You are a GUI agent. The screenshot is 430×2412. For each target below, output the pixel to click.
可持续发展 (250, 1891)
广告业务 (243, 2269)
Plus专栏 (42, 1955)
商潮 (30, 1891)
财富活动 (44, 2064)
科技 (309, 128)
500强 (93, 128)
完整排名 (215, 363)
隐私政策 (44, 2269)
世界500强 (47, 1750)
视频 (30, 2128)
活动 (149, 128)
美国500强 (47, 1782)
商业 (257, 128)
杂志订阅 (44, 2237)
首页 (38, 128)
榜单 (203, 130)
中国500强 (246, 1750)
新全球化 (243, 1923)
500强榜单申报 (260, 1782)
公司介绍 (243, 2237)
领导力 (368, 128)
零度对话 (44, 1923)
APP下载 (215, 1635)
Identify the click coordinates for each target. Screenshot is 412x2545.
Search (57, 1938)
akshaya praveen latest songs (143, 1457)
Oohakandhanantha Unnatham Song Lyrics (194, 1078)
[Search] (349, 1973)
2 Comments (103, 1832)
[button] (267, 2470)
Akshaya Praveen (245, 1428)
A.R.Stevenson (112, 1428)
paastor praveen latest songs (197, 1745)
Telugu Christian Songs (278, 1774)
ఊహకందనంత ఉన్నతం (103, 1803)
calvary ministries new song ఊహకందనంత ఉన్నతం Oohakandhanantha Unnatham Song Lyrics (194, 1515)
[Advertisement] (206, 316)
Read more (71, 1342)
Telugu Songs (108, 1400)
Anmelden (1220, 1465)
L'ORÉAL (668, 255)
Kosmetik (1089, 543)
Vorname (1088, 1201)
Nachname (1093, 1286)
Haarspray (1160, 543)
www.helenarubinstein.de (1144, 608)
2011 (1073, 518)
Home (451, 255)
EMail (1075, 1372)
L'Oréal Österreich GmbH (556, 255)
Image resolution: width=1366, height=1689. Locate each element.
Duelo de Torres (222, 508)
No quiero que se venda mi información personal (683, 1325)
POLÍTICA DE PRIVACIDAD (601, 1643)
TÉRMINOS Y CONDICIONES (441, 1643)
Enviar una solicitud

-.-.-

### EXERCISE AIM:
The word "Telugu" appears in some of the lines above. Copy those lines.

### RESPONSE FOR THIS EXERCISE:
Telugu Christian Songs (278, 1774)
Telugu Songs (108, 1400)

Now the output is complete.